Count how many lines in the records below contain the string "will", treating uppercase and lowercase letters as different. Reply with the number alone.

*Element lookup records:*
:::::

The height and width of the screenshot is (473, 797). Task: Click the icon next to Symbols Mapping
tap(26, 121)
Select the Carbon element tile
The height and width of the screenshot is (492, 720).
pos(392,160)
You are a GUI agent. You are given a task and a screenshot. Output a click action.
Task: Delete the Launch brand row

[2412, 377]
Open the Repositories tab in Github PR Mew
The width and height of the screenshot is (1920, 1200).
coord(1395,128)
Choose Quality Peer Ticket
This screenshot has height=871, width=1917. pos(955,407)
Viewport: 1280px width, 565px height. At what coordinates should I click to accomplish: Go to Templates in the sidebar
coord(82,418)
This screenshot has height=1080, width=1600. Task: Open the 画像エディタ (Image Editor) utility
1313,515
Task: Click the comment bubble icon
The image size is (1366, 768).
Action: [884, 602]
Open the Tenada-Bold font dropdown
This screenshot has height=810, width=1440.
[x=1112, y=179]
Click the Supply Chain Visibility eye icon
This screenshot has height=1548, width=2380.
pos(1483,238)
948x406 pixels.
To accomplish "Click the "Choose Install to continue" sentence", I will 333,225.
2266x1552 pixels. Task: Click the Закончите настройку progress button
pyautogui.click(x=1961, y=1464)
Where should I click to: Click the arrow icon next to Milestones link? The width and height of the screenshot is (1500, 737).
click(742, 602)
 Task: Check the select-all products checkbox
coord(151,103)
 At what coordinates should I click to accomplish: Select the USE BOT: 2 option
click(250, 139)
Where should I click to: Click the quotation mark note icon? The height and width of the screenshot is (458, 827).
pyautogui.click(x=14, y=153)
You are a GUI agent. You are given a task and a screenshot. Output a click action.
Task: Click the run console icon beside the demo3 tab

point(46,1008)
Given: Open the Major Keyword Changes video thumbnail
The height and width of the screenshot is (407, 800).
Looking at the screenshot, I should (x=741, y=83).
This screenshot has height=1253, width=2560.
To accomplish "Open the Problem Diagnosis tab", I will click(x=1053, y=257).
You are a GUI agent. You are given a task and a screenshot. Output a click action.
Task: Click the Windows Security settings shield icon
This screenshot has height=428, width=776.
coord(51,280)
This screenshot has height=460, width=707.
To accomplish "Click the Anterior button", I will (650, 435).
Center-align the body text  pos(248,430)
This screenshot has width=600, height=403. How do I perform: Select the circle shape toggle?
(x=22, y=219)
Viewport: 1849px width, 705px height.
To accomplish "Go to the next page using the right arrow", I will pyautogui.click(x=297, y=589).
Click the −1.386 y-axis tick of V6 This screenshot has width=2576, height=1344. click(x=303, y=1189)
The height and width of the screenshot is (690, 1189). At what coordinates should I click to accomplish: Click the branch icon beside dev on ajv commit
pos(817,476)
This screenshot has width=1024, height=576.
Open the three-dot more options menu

:::::

*The reply:* 4